→ WRITTEN TASK 1
From the boxer profile below, list every opponent that Mohammedi is stated to have defeated.

Nadjib Mohammedi

Personal information
- Nationality: French
- Born: 12 March 1985 (age 41) Gardanne, Bouches-du-Rhône, France
- Height: 1.81 m (5 ft 11 in)
- Weight: Super-middleweight Light-heavyweight

Boxing career
- Reach: 179 cm (70 in)
- Stance: Orthodox

Boxing record
- Total fights: 53
- Wins: 44
- Win by KO: 27
- Losses: 9

= Nadjib Mohammedi =

French boxer (born 1985)

Nadjib Mohammedi (born 12 March 1985 in Gardanne) is a French professional boxer and light heavyweight world title challenger.

==Career==
Mohammedi turned professional in 2005 and became the France light heavyweight champion in 2008. However, he lost the title a year later in 2009 in an early TKO defeat by Thierry Karl in the first round. Mohammedi would bounce back from his defeat against Karl and become light heavyweight champion of France again in 2013 after defeating Patrick Bois via unanimous decision.

Mohammedi garnered a lot of attention to himself in 2014 after defeating Anatoliy Dudchenko in a 7th round TKO victory which moved him into position to challenge Bernard Hopkins for the IBF light heavyweight title. Mohammedi went on to face Demetrius Walker on the undercard of the Kovalev vs. Hopkins bout and won via KO victory in the 1st round. He announced a deal with boxing promotion company Main Events less than a week after his defeat of Walker. He is currently trained by Abel Sanchez.

→ WRITTEN TASK 2
In the entries, swap "bullet arrow" for "arrow icon" across the stretch from the line containing "Given: Tap the enpit logo" through the line containing "Given: Pick the", keeping everything else identical. Return only those lines.

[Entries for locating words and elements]
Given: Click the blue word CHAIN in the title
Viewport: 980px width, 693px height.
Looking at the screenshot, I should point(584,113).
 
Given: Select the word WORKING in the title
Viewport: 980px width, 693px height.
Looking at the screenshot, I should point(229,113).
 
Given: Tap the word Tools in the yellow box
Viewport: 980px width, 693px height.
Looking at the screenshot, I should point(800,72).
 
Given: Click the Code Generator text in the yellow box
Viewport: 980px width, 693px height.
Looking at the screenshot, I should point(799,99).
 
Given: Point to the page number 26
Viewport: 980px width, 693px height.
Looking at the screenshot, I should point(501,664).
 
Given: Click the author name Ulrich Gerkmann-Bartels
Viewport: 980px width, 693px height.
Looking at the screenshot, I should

---

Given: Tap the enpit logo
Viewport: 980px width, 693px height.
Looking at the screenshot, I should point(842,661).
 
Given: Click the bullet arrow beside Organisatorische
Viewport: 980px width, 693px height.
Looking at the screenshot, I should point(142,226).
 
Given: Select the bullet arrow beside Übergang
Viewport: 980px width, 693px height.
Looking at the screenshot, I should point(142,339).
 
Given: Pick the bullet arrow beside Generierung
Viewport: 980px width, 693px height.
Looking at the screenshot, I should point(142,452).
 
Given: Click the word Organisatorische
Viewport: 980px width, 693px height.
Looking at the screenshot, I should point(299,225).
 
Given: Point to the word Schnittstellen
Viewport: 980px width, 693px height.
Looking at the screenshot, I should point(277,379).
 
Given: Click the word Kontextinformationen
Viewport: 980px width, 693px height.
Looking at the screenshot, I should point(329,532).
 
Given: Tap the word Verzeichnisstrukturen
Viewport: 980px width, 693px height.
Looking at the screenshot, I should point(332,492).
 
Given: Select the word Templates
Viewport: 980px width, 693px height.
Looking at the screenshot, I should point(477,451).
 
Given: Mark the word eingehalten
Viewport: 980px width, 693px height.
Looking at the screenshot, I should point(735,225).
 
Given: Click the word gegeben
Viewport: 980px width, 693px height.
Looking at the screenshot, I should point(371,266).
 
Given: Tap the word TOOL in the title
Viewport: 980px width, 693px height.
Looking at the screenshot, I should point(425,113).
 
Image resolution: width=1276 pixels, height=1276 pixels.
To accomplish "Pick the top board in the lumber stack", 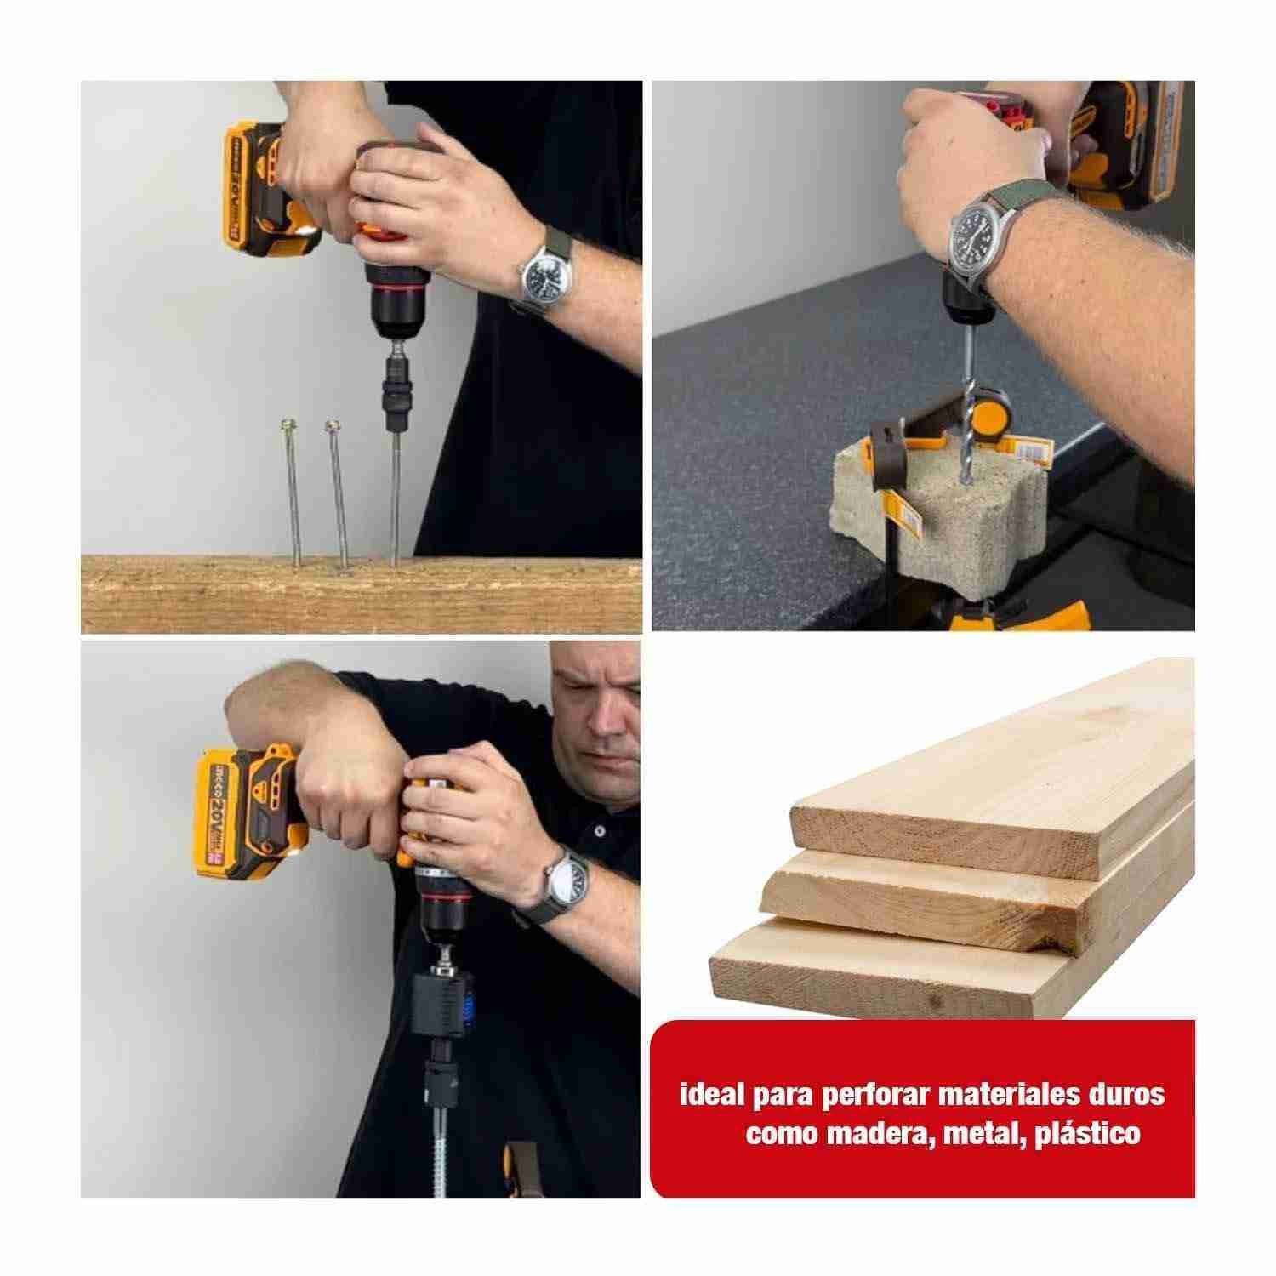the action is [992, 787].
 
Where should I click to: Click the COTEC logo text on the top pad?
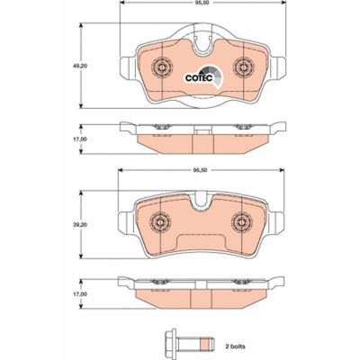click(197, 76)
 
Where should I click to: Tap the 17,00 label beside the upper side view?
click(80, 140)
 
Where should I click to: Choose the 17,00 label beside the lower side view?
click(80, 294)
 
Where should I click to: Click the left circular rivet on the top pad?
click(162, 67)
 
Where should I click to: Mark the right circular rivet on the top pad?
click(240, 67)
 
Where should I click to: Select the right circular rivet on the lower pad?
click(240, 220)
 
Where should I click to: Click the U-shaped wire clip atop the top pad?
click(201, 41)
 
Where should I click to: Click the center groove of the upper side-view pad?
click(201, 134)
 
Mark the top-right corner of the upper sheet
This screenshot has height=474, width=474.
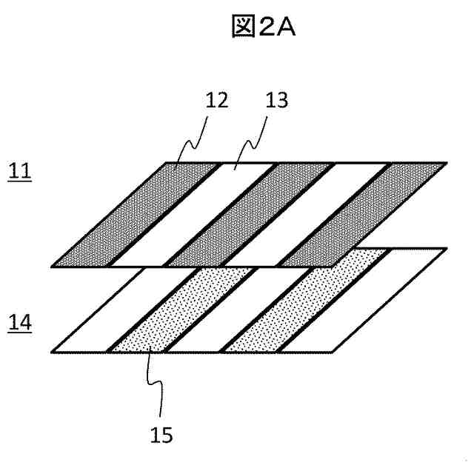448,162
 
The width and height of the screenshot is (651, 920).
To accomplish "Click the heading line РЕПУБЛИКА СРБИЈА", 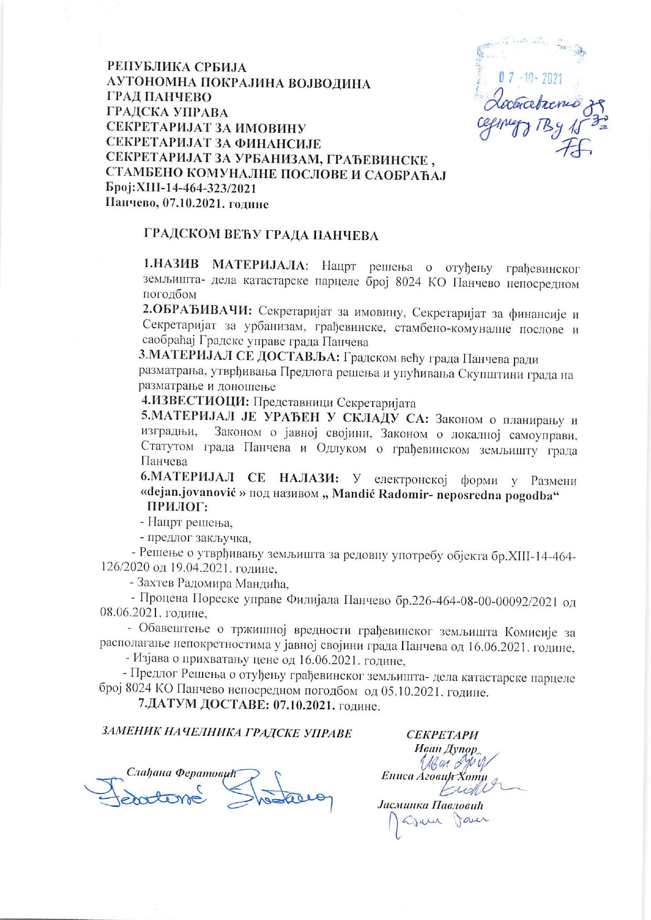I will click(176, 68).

→ FINAL RESULT 1
Patrick Bois, Anatoliy Dudchenko, Demetrius Walker

→ FINAL RESULT 2
Given: Tap the enpit logo
Viewport: 980px width, 693px height.
Looking at the screenshot, I should point(842,661).
 
Given: Click the arrow icon beside Organisatorische
Viewport: 980px width, 693px height.
Looking at the screenshot, I should point(142,226).
 
Given: Select the arrow icon beside Übergang
Viewport: 980px width, 693px height.
Looking at the screenshot, I should point(142,339).
 
Given: Pick the arrow icon beside Generierung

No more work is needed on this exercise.